作業内容:
A) 那須町の遺体事件を扱った記事を読み、次の問いに答えてください。
(i) 宝島龍太郎さんが社長を務めていた会社の名前は何ですか。
(ii) 宝島さん夫妻の遺体が那須町の河川敷で見つかったのは何月何日ですか。
(iii) 関根誠端容疑者らは何の容疑で逮捕されましたか。
B) 那須町の遺体事件を扱った記事を、その最後の文の後から書き継いでください。

集英社オンライン / 2024年5月11日 7時0分

〈那須2遺体・核心へ〉「消してほしい人がいるんだよね…」関根容疑者から“誘い”を受けた男を直撃「飛ばしの携帯6台準備できないかって佐々木からも相談された」「全部がヤバそうだった」と自身の関与は否定 〉から続く

東京・上野で飲食店を手広く経営していた宝島龍太郎さん(55)と幸子さん(56)夫妻が絞殺されて遺体が栃木県那須町で焼かれて見つかり、二人の長女の内縁の夫である関根誠端容疑者(32)らが死体損壊容疑で逮捕された事件。ここでは捜査経験がある元刑事や一部ネットメディアが、「トクリュウ」と呼ばれる匿名・流動型の犯罪グループや海外マフィアの仕業だとの見方を披露し続けた。警視庁と栃木県警の合同捜査本部は、4月下旬には関根容疑者を中心人物と見て包囲網を絞り、現場取材をしていたメディア各社もそのことに気づいていたが、“あさって”の方向を向いた“解説”は関根容疑者が逮捕される直前まで続いた。

〈連続写真〉“夜の正装”黒髪・スーツ姿の佐々木容疑者の正面写真と、サングラスをかけ“ライバル”店“に乗り込む関根容疑者

 

トラブル相手を幸子さんが中国語や朝鮮語でののしっていたことから…

当事者の誰ひとりに取材することなく、ネットやテレビなどの情報をつなぎ合わせた「コタツ記事」が、凶悪な殺人事件報道でも垂れ流されたという、悪しき前例になりそうだ。

事件は4月16日早朝、宝島さん夫妻の遺体が那須町の河川敷で焼かれた状態で見つかったことで発覚し、その日のうちに宝島さんのほうの身元が確認された。上野で焼肉店や居酒屋など20店舗近い飲食店を展開する「サンエイ商事」の社長で、店を集中させた一角が「宝島ロード」と呼ばれるほど存在感のあった宝島さんが殺害された上、遺体を焼くという残虐な手口だったことが目を引き、新聞やテレビ、雑誌などメディアが取材競争に入ったが、その中で、当初から取りざたされていたのが「トクリュウ」と「外国人」による犯行説だった。

提供データ:
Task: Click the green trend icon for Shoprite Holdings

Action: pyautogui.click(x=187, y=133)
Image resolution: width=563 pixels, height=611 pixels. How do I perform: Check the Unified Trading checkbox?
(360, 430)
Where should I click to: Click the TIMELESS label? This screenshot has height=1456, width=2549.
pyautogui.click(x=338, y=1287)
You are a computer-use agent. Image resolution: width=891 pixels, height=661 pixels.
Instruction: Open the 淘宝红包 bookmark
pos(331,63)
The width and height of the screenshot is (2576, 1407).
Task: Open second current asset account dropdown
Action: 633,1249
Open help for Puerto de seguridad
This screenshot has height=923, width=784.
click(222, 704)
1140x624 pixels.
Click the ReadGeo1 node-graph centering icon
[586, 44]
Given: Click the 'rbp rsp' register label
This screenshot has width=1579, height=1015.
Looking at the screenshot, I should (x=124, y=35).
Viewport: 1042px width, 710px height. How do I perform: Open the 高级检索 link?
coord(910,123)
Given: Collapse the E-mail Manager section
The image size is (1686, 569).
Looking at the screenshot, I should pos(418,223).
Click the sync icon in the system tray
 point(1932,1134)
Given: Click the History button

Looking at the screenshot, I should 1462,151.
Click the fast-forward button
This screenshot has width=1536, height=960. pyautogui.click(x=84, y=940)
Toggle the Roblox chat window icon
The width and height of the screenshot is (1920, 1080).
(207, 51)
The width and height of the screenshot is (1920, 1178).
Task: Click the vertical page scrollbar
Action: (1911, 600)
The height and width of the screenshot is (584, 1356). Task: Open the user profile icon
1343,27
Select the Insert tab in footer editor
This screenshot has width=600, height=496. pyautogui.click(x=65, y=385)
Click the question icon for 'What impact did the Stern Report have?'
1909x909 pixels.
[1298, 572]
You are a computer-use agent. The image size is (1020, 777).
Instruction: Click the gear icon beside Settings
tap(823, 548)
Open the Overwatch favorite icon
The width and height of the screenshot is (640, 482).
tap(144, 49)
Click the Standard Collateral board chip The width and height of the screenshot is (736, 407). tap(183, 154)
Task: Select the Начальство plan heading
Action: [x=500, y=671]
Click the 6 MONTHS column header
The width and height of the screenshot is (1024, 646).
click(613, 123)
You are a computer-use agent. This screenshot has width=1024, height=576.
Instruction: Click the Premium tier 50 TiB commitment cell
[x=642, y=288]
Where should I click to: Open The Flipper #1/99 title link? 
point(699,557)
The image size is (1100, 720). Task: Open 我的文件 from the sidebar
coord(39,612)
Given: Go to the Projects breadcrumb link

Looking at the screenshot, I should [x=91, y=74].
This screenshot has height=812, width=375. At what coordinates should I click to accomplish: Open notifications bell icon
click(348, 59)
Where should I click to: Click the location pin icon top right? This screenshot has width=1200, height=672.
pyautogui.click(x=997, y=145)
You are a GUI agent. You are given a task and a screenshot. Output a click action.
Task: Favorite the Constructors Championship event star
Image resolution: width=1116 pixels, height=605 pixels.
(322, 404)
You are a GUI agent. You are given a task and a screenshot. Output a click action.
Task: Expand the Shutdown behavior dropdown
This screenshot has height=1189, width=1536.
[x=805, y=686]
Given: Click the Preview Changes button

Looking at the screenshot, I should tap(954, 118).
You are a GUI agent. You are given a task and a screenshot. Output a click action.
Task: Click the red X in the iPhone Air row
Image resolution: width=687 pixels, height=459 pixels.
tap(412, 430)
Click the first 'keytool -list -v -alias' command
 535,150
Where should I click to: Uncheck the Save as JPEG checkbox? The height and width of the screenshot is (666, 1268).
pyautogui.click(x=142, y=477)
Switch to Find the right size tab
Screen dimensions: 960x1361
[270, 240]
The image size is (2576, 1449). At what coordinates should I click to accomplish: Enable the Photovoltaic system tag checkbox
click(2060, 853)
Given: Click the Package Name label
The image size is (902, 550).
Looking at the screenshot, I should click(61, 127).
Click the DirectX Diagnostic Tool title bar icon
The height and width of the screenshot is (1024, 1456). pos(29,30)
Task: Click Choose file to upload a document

期待される結果:
A)
(i) サンエイ商事
(ii) 4月16日
(iii) 死体損壊容疑

B)
「トクリュウとはSNSなどで離合集散を繰り返し、特殊詐欺や強盗などの犯罪を繰り返す犯罪形態・グループのことです。警察は治安上の新たな脅威になっているとして、去年は露木康浩・警察庁長官が重点捜査の対象に挙げ、犯罪の新たなトレンドになっています」と警視庁担当記者は解説する。

いっぽう外国人犯行説の背景には「夫妻二人を連れ去る乱暴な手口は組織力のある中国マフィアくらいしかできない」「遺体を河川敷で焼くという残酷な手口は日本人らしくない」といった見方が背景にあった。

「遺体発見翌日に平山綾拳容疑者(25)が警察に出頭してきて『名前は言えないが“アニキ”の求めで遺体処理役の実行犯として飲み仲間2人を紹介し、粘着テープなど凶器を購入して自分の車を飲み仲間に貸した』と供述しました。また宝島さんと近隣の店との間で客引きを巡るトラブルが耐えず、暴力沙汰が起きたり双方が“用心棒”のようなヤカラを店に待機させるなど、シノギを巡って拉致・殺害が発注され、それを反社会勢力が請け負ったのではないかという“見立て”が当初出たのは確かです。トラブル相手を幸子さんが中国語や朝鮮語でののしっていたことも、中国マフィア関与の噂に尾ひれをつけました」(社会部デスク)

トクリュウだの中国マフィアだのは、かすりもしない話だった

当の捜査関係者も「情報収集という点では、上野を縄張りにする組や外国人グループの事件当時の動向を確認するのは当然だ。今回も初期にはそのあたりは当然つぶしている」と話す。

ただ、現場で関係者や住民に直接取材を繰り返していたメディアは、警視庁がライバル店関係者から話を聞き、さらに当日のアリバイやカネの流れを確認し、トクリュウや中国マフィアの犯行の可能性は薄いと早々に判断したことを感じていた。

「ゴールデンウィーク前には警視庁はライバル店関係はほぼ洗い出し、宝島さんと周辺者の関係や行動をライバル店側にも詳しく聞いていた。その上でトラブルの現場でたびたび中心になっていた関根容疑者については特に関心を持って聞いていたようです」(警視庁担当記者)

長年“現場”にこだわるベテラン雑誌記者もこう話す。

「合同捜査本部は平山の交遊関係を洗い、“アニキ”が福岡県出身の佐々木光容疑者(28)であることをつかみ、4月28日に那覇空港で逮捕しました。警視庁は佐々木が、関根が事実上経営するサンエイ系列の焼肉店のすぐそばのガールズバーでキャッチをしていたことや、サンエイ内部で宝島さん夫妻と関根との間で経営の主導権争いがあったことをつかんでおり、佐々木の自供を待たなくても、この時点で関根が捜査線上に浮上していた可能性は高いとみていました」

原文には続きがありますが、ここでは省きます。